▸ EXERCISE GOAL
No picture should appear in the copy. Transcribe exactly, and only, the lines from the one with "Task: Open the Load balancers icon" through the last line of the data below.

........

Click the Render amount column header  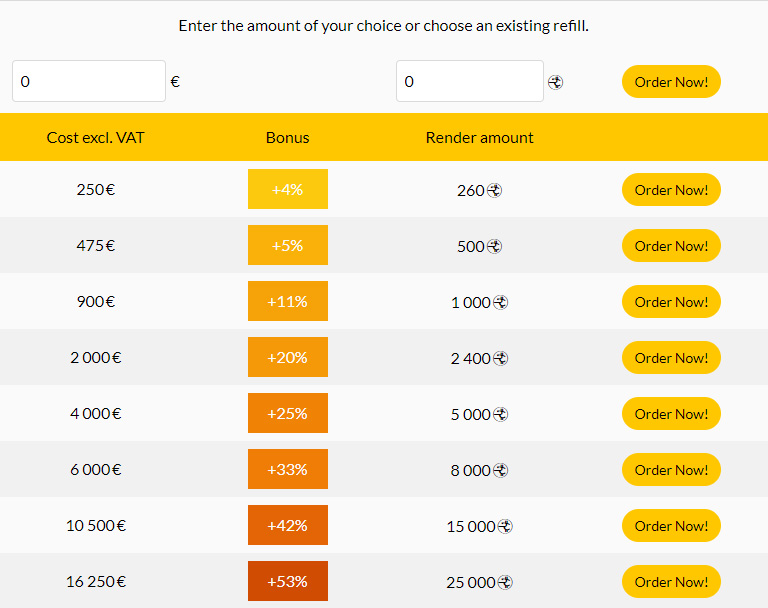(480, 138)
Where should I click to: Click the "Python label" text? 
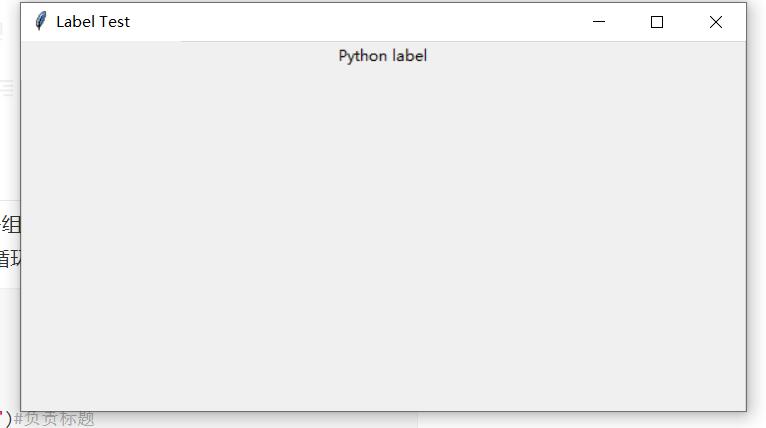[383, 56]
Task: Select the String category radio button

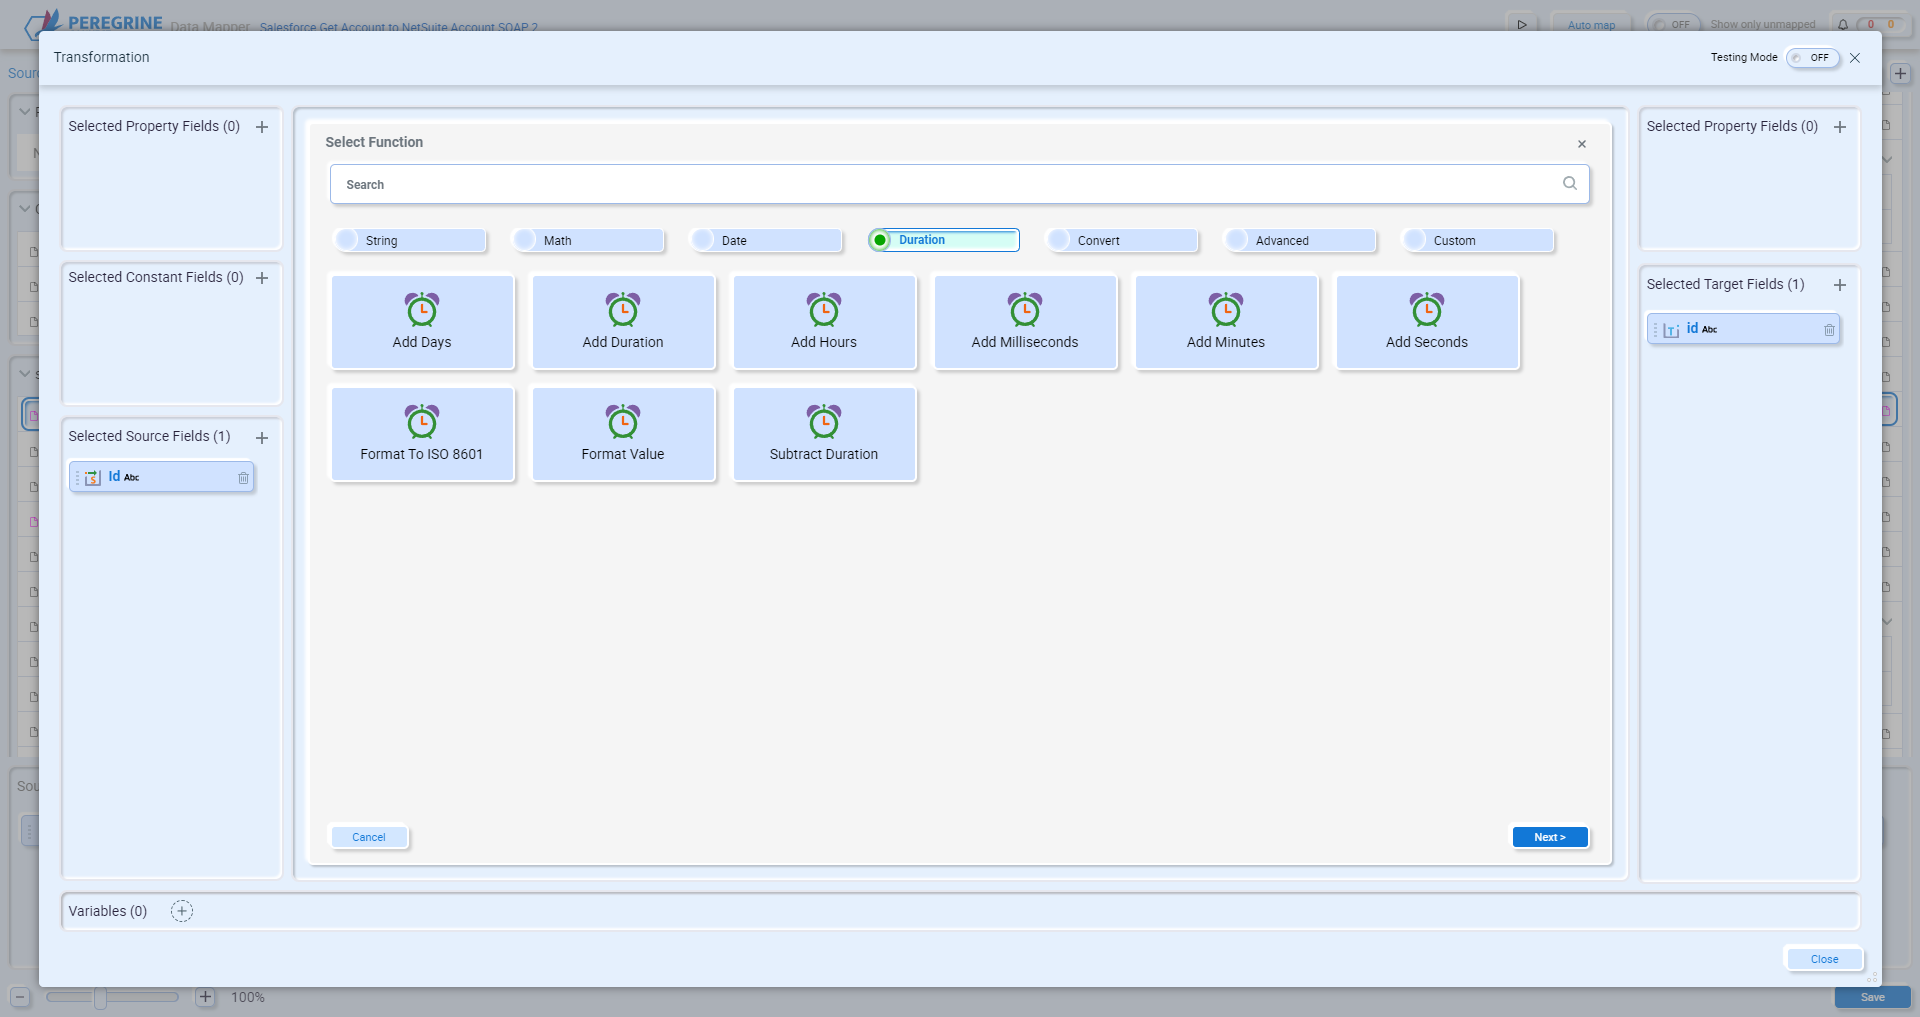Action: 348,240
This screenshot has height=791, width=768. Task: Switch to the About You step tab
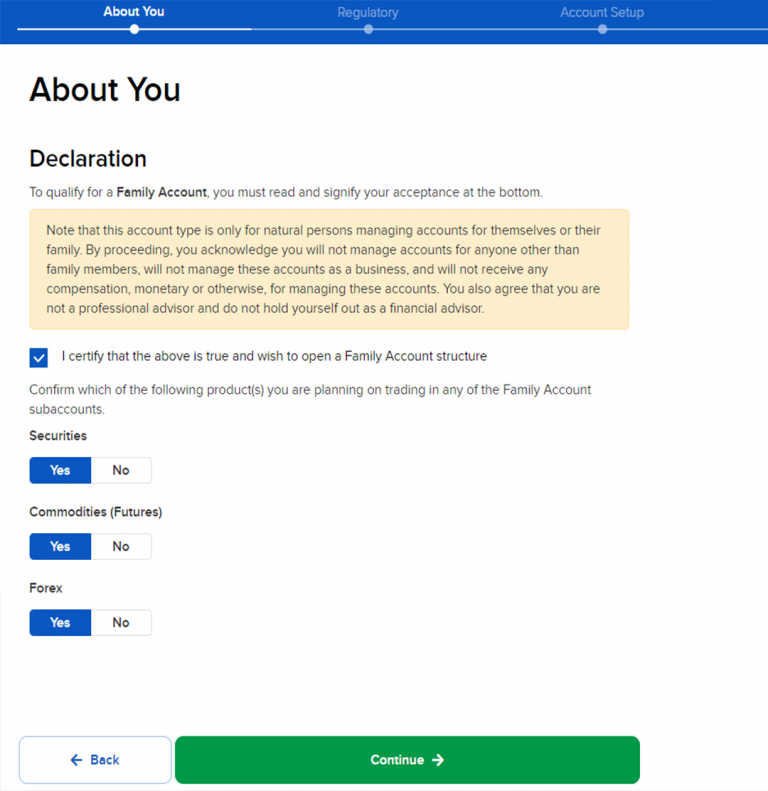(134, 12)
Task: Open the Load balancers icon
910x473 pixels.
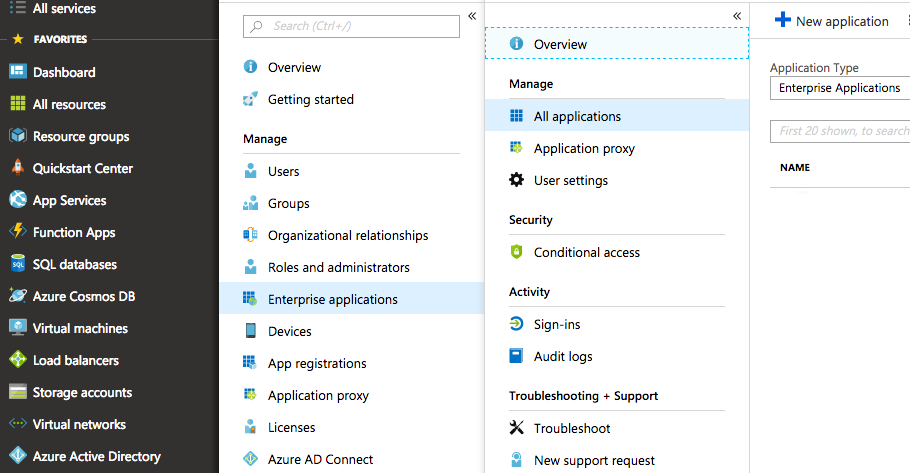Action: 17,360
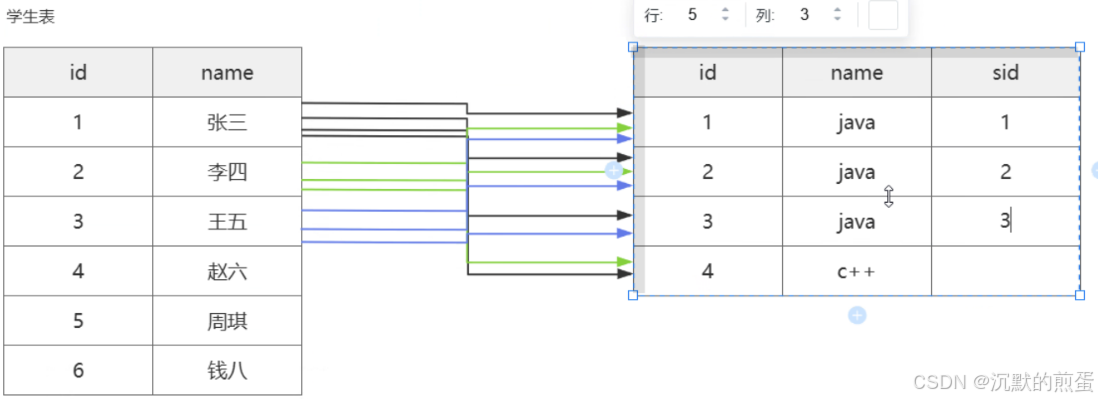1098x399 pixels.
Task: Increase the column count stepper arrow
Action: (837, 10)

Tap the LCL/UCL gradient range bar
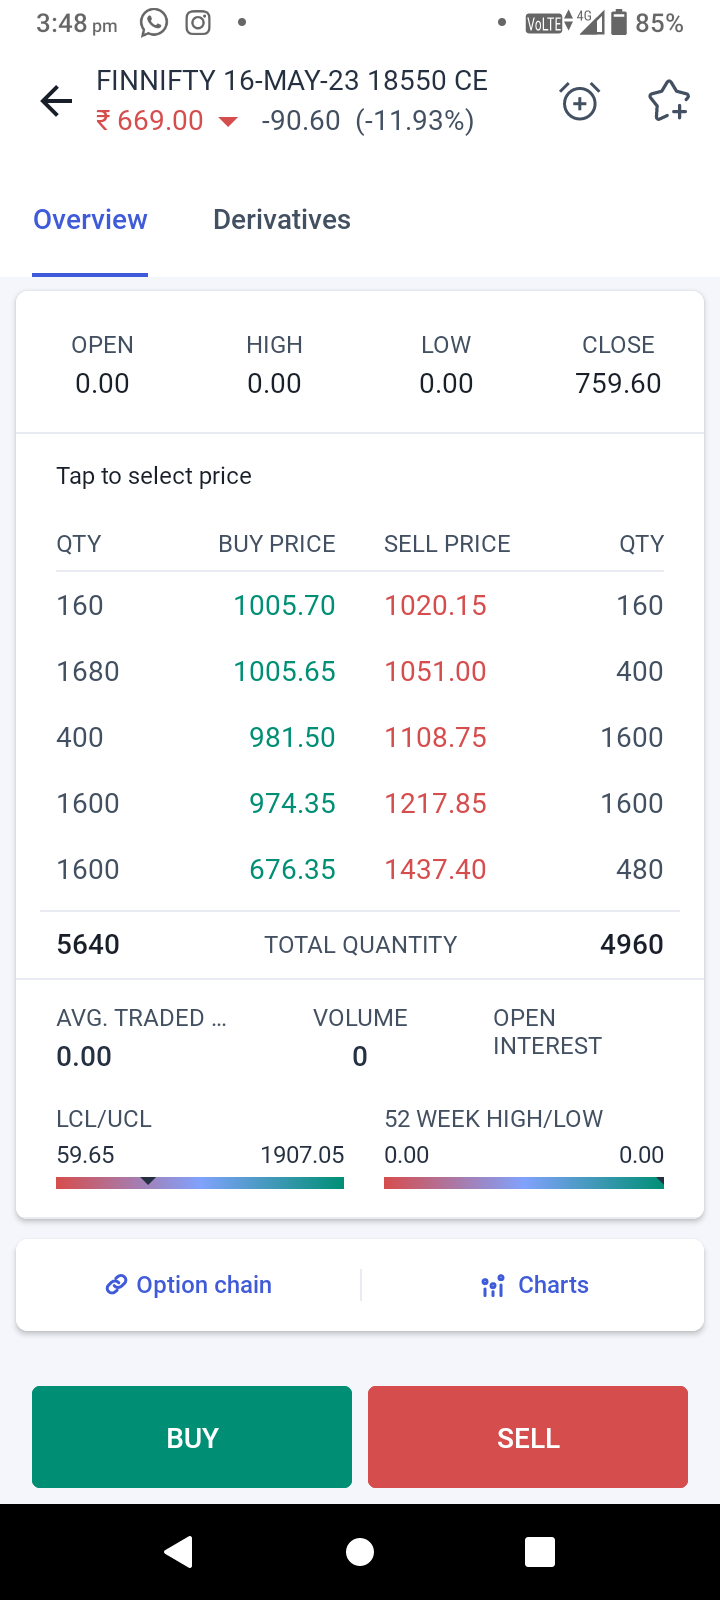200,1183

........

▸ TASK RESPONSE
Task: Open the Load balancers icon
910x473 pixels.
Action: 17,360
1098x399 pixels.
Task: Increase the column count stepper arrow
Action: (837, 10)

Tap the LCL/UCL gradient range bar
200,1183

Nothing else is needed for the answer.